Undated picture shows an ear made of human cells grown from samples provided from a distant relative from Dutch artist Vincent van Gogh, in the centre for art and media in Karlsruhe, Germany.

London - He’s almost as famous for cutting off his ear in a mad fit as he is for his sunflower paintings and self-portraits.

Now, more than a century later, a replica of Vincent van Gogh’s severed ear has been given a new lease of life in a somewhat macabre artwork.

Lieuwe van Gogh, the great-great-grandson of Vincent’s brother Theo, donated cartilage from his own ear to make the “living art piece”.

The cells were grown in a US hospital, then shaped using a 3D printer to resemble the tortured Dutch artist’s ear, which he is believed to have slashed off with a razor in 1888.

The replica, which was made by artist Diemut Strebe, has gone on display at the Centre For Art And Media in Karlsruhe, Germany, and is being kept in a biological preservative.

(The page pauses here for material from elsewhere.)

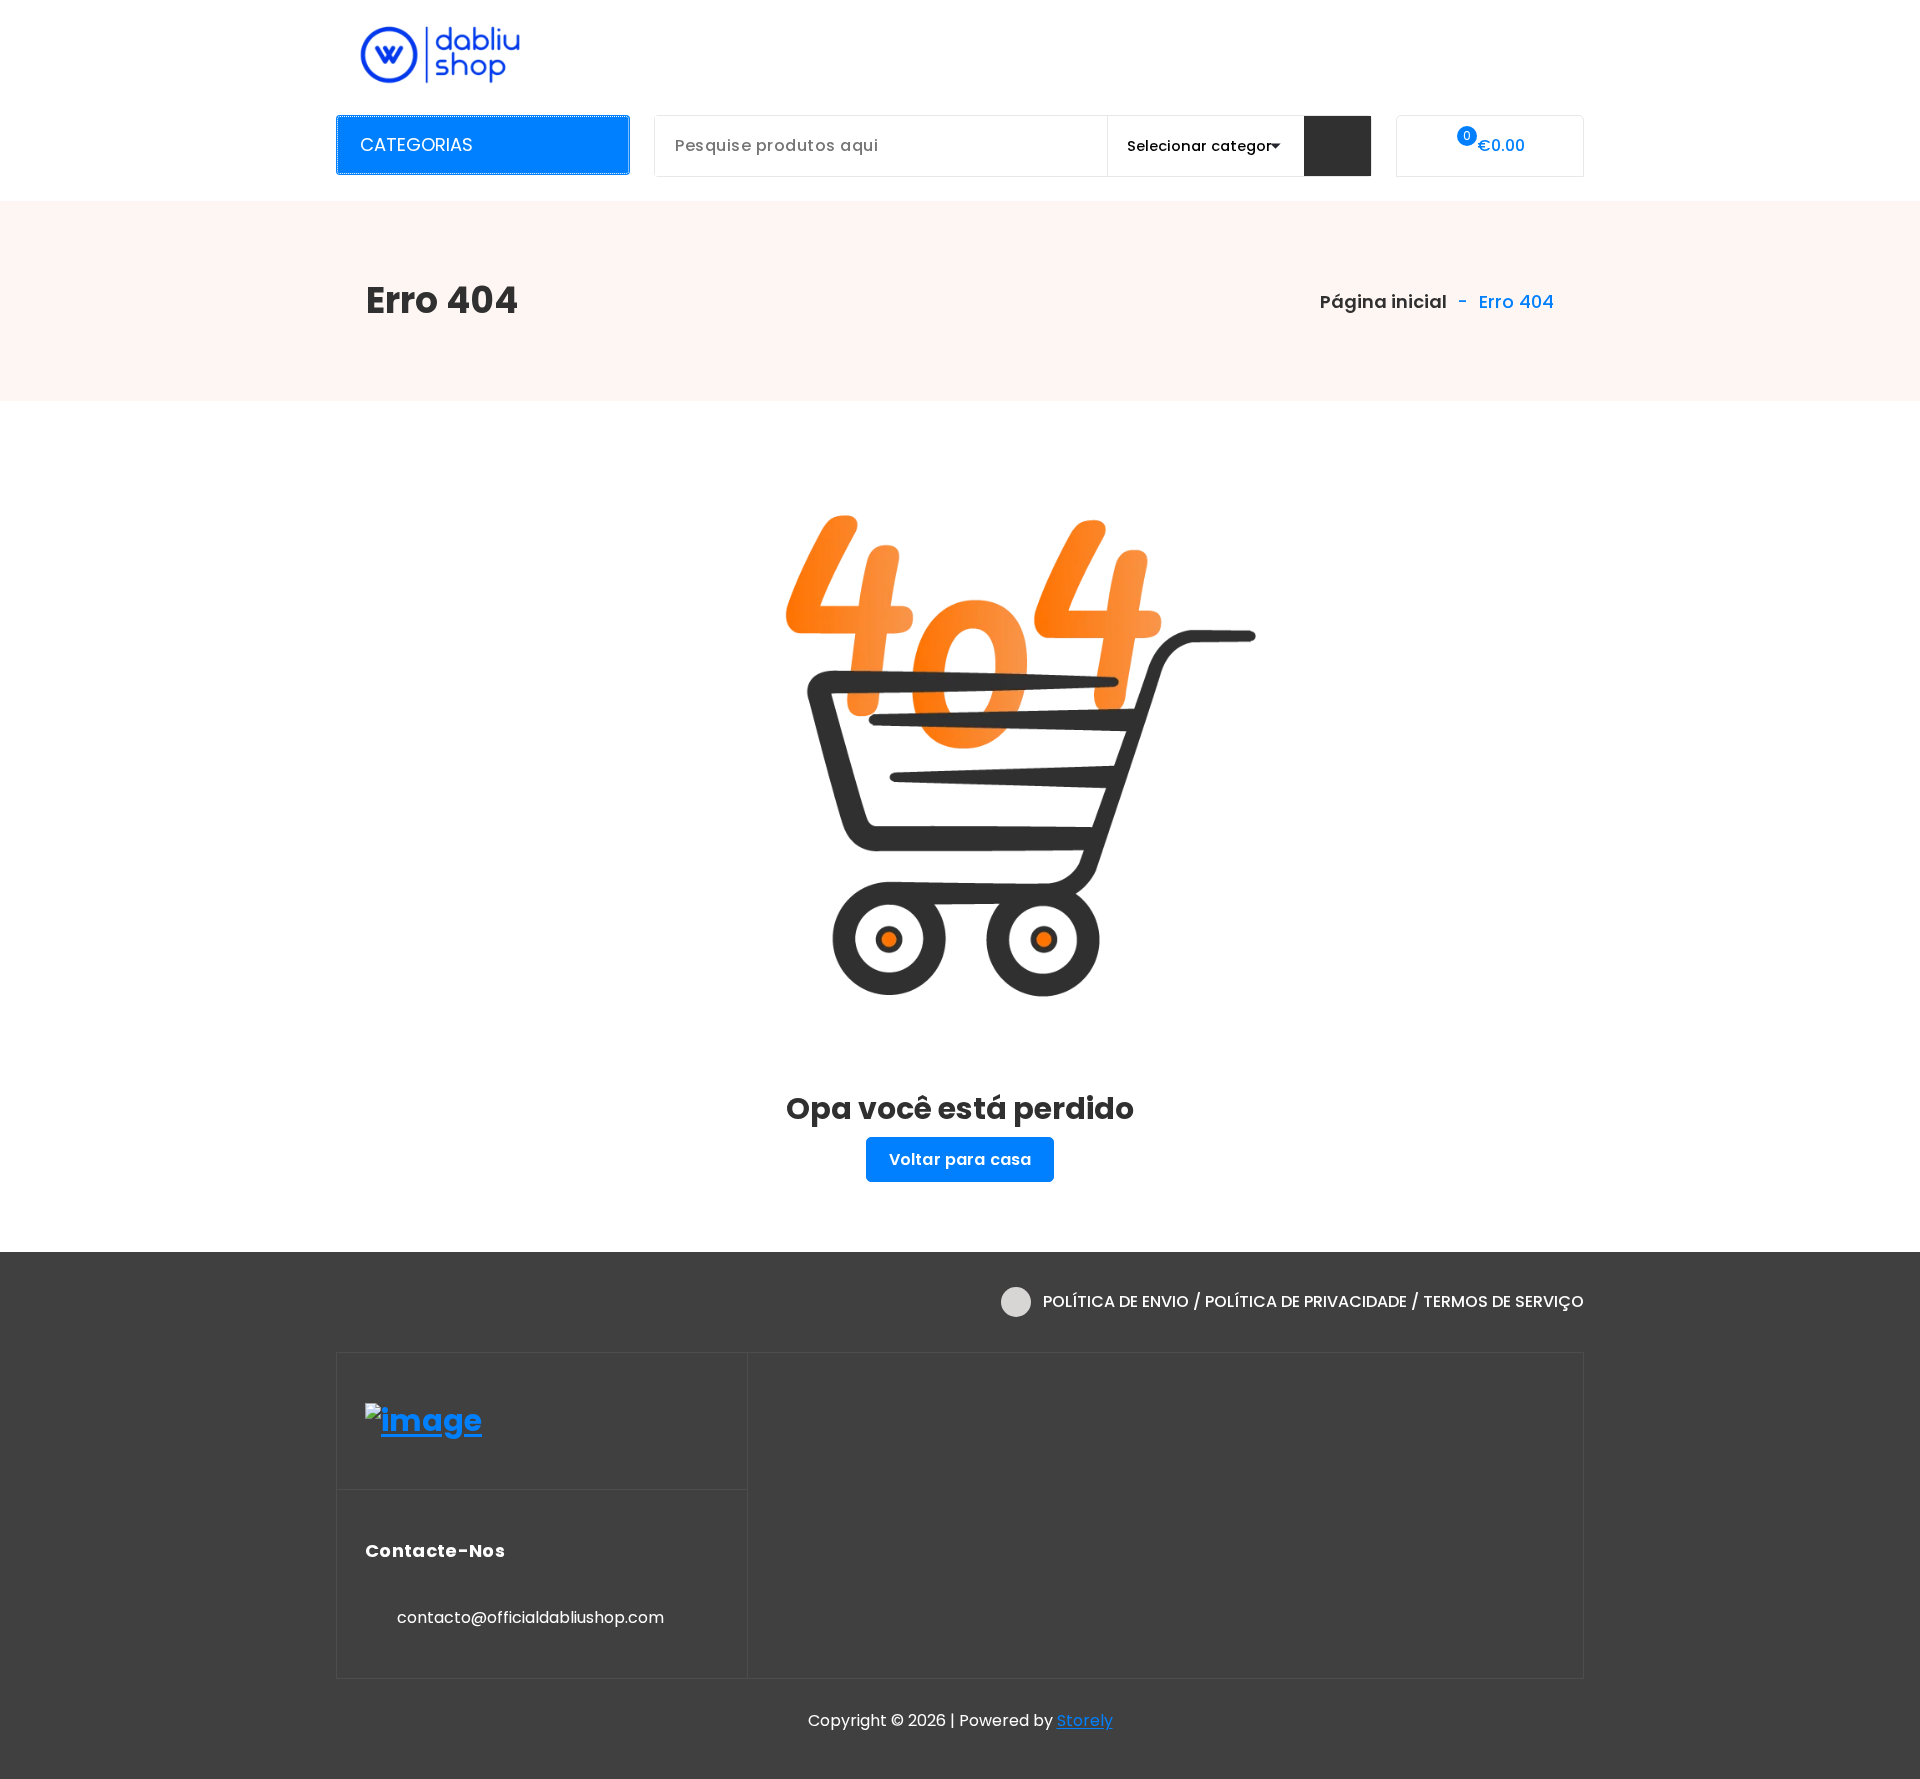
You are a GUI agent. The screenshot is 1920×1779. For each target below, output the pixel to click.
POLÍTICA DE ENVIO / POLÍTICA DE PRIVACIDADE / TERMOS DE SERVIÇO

Strebe says: “I use science basically like a type of brush, like Vincent used paint.”

Lieuwe and Vincent van Gogh share about one-sixteenth of the same genes, including the Y-chromosome that is passed down the male lineage.

Now work is under way with one of the painter’s female relatives to include mitochondrial DNA — passed down the mother’s line — for future installations.